The US Food and Drug Administration has approved blinatumomab, which will be marketed as Blincyto, to treat patients with Philadelphia chromosome-negative precursor B-cell acute lymphoblastic leukaemia (B-cell ALL). The thumbs-up makes the immunotherapy the first approved drug that engages the body’s T-cells to destroy leukaemia cells.
The drug acts as a connector between a protein called CD19, which is found on the surface of most B-cell lymphoblasts, and CD3, a protein on T-cell lymphocytes. It is intended for patients whose cancer returned after treatment or did not respond to previous therapy.

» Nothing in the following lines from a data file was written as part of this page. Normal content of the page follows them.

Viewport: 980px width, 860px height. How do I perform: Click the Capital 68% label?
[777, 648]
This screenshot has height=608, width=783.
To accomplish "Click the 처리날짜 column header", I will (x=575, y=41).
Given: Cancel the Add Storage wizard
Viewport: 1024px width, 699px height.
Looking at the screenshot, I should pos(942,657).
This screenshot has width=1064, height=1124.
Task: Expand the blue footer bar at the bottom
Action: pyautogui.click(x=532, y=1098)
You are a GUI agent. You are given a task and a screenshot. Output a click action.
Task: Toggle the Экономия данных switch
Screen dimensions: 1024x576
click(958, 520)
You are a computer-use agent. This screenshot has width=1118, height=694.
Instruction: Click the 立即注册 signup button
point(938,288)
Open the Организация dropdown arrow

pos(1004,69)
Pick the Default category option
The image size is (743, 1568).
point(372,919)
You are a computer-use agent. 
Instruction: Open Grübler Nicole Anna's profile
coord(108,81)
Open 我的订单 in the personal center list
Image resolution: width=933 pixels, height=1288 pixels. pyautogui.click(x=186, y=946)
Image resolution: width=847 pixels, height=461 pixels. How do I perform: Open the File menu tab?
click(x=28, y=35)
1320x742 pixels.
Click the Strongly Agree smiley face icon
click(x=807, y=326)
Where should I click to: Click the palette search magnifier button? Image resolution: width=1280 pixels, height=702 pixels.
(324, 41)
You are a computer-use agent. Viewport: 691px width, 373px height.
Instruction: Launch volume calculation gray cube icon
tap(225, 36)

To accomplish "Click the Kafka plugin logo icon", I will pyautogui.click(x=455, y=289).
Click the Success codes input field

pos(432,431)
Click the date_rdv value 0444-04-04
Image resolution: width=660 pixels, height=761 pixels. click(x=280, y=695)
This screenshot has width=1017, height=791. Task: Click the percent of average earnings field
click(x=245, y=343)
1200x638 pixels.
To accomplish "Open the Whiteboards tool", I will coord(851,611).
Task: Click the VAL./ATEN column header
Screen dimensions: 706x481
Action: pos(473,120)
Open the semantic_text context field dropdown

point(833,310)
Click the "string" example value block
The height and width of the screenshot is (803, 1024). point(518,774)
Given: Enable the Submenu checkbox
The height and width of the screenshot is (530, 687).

The FDA had granted Blincyto breakthrough therapy designation and a priority review and it has been approved more than five months ahead of its action date of May 19, 2015. Richard Pazdur, director of the Office of Hematology and Oncology Products in the FDA’s Center for Drug Evaluation and Research, said “immunotherapies, especially Blincyto with its unique mechanism of action, are particularly promising for patients with leukaemia”.
32% achieved complete remission for 6.7 months
He noted that the agency recognised “the potential of this novel therapy [and] worked proactively with the sponsor…to facilitate the approval of this novel agent”. The approval is based on a study where participants were treated with Blincyto for at least four weeks via infusion; 32% had no evidence of disease for approximately 6.7 months.
Blincyto carries a boxed warning that some trial participants had problems with low blood pressure and difficulty breathing at the start of the first treatment, experienced a short period of difficulty with thinking or other side effects in the nervous system. The approval comes with a risk evaluation and mitigation strategy.
Amgen R&D chief Sean Harper said the accelerated approval “underscores the critical need for new treatment options for patients with relapsed or refractory B-cell precursor ALL, who are often young adults”. He added that Blincyto represents the first clinical and regulatory validation of the firm’s BiTE (Bispecific T cell engager) platform, “a new and innovative approach that helps the body’s own immune system fight cancer”.